**Brief:** Whatever the records contain, reproduce all of them exactly.

**Dataset extract:**

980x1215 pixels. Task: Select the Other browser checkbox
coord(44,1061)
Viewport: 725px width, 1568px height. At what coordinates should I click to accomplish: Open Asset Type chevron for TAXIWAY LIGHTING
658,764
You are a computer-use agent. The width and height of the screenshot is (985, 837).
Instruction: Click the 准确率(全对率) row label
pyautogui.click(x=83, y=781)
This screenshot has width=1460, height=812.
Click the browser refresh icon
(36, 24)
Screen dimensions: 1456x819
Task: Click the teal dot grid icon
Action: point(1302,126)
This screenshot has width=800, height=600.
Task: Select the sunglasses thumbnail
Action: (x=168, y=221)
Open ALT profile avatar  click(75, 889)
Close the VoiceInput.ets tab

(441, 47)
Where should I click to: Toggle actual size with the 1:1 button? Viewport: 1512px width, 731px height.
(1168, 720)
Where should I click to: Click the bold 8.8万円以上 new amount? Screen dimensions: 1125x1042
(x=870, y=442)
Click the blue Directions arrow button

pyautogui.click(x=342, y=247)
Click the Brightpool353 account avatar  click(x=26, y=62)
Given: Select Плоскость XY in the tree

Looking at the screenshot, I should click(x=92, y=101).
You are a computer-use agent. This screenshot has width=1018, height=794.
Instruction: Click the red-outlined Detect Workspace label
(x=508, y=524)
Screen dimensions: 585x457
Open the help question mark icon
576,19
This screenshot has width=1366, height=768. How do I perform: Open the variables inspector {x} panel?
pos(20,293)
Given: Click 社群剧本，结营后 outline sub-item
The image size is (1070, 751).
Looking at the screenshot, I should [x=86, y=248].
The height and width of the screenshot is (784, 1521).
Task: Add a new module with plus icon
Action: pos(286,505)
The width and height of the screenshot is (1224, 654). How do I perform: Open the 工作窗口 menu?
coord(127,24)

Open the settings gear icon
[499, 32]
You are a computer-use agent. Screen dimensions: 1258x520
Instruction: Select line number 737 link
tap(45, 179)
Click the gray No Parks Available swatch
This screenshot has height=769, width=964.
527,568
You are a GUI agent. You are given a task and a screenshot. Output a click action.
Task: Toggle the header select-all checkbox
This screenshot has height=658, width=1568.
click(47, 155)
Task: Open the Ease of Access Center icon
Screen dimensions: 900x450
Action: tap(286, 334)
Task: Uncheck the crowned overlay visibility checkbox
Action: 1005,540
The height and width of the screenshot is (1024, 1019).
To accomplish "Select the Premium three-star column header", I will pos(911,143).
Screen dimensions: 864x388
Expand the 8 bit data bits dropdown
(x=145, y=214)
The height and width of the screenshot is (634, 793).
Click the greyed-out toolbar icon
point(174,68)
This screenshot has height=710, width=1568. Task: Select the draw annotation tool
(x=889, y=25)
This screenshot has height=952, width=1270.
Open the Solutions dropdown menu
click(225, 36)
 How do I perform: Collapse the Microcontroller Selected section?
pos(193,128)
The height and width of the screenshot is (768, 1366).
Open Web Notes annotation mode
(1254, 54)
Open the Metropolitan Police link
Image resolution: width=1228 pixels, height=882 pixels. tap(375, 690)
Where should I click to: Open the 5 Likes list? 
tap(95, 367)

**Response to the task:**
980x1215 pixels. Task: Select the Other browser checkbox
coord(44,1061)
Viewport: 725px width, 1568px height. At what coordinates should I click to accomplish: Open Asset Type chevron for TAXIWAY LIGHTING
658,764
You are a computer-use agent. The width and height of the screenshot is (985, 837).
Instruction: Click the 准确率(全对率) row label
pyautogui.click(x=83, y=781)
This screenshot has width=1460, height=812.
Click the browser refresh icon
(36, 24)
Screen dimensions: 1456x819
Task: Click the teal dot grid icon
Action: point(1302,126)
This screenshot has width=800, height=600.
Task: Select the sunglasses thumbnail
Action: (x=168, y=221)
Open ALT profile avatar  click(75, 889)
Close the VoiceInput.ets tab

(441, 47)
Where should I click to: Toggle actual size with the 1:1 button? Viewport: 1512px width, 731px height.
(1168, 720)
Where should I click to: Click the bold 8.8万円以上 new amount? Screen dimensions: 1125x1042
(x=870, y=442)
Click the blue Directions arrow button

pyautogui.click(x=342, y=247)
Click the Brightpool353 account avatar  click(x=26, y=62)
Given: Select Плоскость XY in the tree

Looking at the screenshot, I should click(x=92, y=101).
You are a computer-use agent. This screenshot has width=1018, height=794.
Instruction: Click the red-outlined Detect Workspace label
(x=508, y=524)
Screen dimensions: 585x457
Open the help question mark icon
576,19
This screenshot has width=1366, height=768. How do I perform: Open the variables inspector {x} panel?
pos(20,293)
Given: Click 社群剧本，结营后 outline sub-item
The image size is (1070, 751).
Looking at the screenshot, I should [x=86, y=248].
The height and width of the screenshot is (784, 1521).
Task: Add a new module with plus icon
Action: pos(286,505)
The width and height of the screenshot is (1224, 654). How do I perform: Open the 工作窗口 menu?
coord(127,24)

Open the settings gear icon
[499, 32]
You are a computer-use agent. Screen dimensions: 1258x520
Instruction: Select line number 737 link
tap(45, 179)
Click the gray No Parks Available swatch
This screenshot has height=769, width=964.
527,568
You are a GUI agent. You are given a task and a screenshot. Output a click action.
Task: Toggle the header select-all checkbox
This screenshot has height=658, width=1568.
click(47, 155)
Task: Open the Ease of Access Center icon
Screen dimensions: 900x450
Action: tap(286, 334)
Task: Uncheck the crowned overlay visibility checkbox
Action: 1005,540
The height and width of the screenshot is (1024, 1019).
To accomplish "Select the Premium three-star column header", I will pos(911,143).
Screen dimensions: 864x388
Expand the 8 bit data bits dropdown
(x=145, y=214)
The height and width of the screenshot is (634, 793).
Click the greyed-out toolbar icon
point(174,68)
This screenshot has height=710, width=1568. Task: Select the draw annotation tool
(x=889, y=25)
This screenshot has height=952, width=1270.
Open the Solutions dropdown menu
click(225, 36)
 How do I perform: Collapse the Microcontroller Selected section?
pos(193,128)
The height and width of the screenshot is (768, 1366).
Open Web Notes annotation mode
(1254, 54)
Open the Metropolitan Police link
Image resolution: width=1228 pixels, height=882 pixels. tap(375, 690)
Where should I click to: Open the 5 Likes list? 
tap(95, 367)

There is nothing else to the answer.